Betsy and Tony looked up as Elspeth crashed into my heels then squeezed past me into the office.
‘Declan,’ Betsy said.
‘I told him you were with someone, Betsy.’
‘Declan, I’m . . . ah . . .’ Betsy said – but I was already bored. Besides, this wasn’t something Gunn wouldn’t have done himself, on a good day. So I moved fast. Over to the couch, where I smiled, brightly, at Tony Lamb before grabbing him by his black lapels and yanking him to his feet.
‘What the fuck –’
I looked at him. I looked at him, through Gunn. (Which is just as well, since Gunn’s frightening look wouldn’t frighten a callipered octogenarian.) I thought, briefly, about lifting him off his feet, but Gunn’s equipment – the work-shy radials and biceps, the dole-hardened triceps and scrounging quads – really wasn’t up to it. Amazing what I can put into a look, even through human eyes. Amazing how I can make you see all the time I’ve lived and you haven’t.
‘Your books are dogshit, Tony,’ I said, very quietly, then waited just a moment before spinning and shoving him (I’m thinking: don’t fuck it up, Luce; don’t trip) violently towards the door. Elspeth, arms folded, hooked her midriff to one side as he went stumbling past to collide with the wheelie chair. Protracted clattering. He didn’t utter a sound. I walked over to Elspeth, put my hand around the base of her neck and steered her to the door.
‘Betsy I –’
‘Shshsh,’ I said. ‘Go and help Tony pick himself up, there’s a good girl. Do as you’re told now, darling, or I’ll break your moody little spine.’
She opened and closed her mouth a few times, staring straight ahead, but I got her through the door and closed it softly behind her. ‘There,’ I said to Betsy Galvez. ‘That’s better. Now we can talk.’
You’ve got to hand it to Betsy: grace under pressure. She sat back in her chair (already mentally composing the stunned and apologetic call to Tony Lamb: He’s been under a lot of stress . . . Truth is, I think the medication . . .) and crossed her blue stockinged legs in a whisper of electrified nylon. The mannish hands (liver spot
s coming soon; already a phthisic look) came to rest together on the plump yam of her belly, and her head rested back so that she could regard me as if from a position of unruffled superiority. She’s very good at pretending to be unruffled, is Betsy. She lets her mouth, that wry old orifice so charmingly radialled with its hundred fine lines, perform little smirky manoeuvres to show you she’s well aware that this is all tremendously meaningless fun and that she’s going along with it like an indulgent auntie. For all that, I knew she wasn’t quite unruffled. A part of her saw this whole spectacle as confirmation that the business with A Grace of Storms had, as she’d suspected it might, sent Gunn completely off his rocker.

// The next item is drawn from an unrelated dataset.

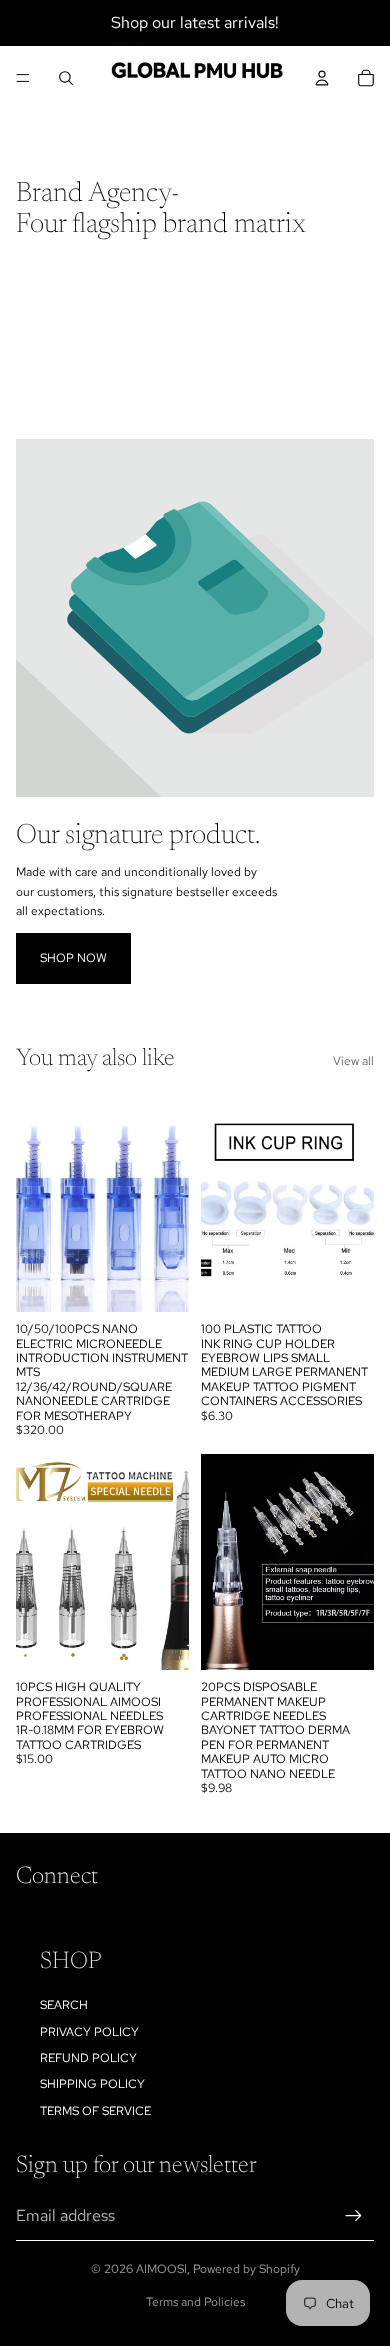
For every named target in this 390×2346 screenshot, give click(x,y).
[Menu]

I rushed across the room, knelt before her and put my hands on her knees. The knees were the size of babies’ skulls.
‘You need to get one hand up to my chin, darling, if this is a Classically inspired entreaty,’ she said. ‘What on earth do you think you’re playing at?’
I pushed my face into her lap and held it there for a moment. Delicious aroma: laundered wool, Opium, the noon tuna-salad, Laphroaig single malt, fagsmoke and ah, yes, surely a trace of Betsy’s sly and seasoned vadge. I leaped to my feet, crossed the Persian rug and threw myself into the leather couch so lately and ingloriously vacated by Tony Lamb. Betsy – with more amdram suppression of girlish collusion – took a Dunhills from her silver case and lit up from a hideous malachite and gold desk lighter. I followed suit with a Silk Cut and a Swan Vesta.
‘It’s very simple, Betsy,’ I said. ‘It’s really unbelievably simple. I wanted to see you, so here I am.’
Dunhill smoke exhaled nasally in twin plumes. Slowblinking heavy-lidded eyes. ‘Ah,’ she said – gravelly monosyllable – ‘A newly discovered allergy to the telephone?’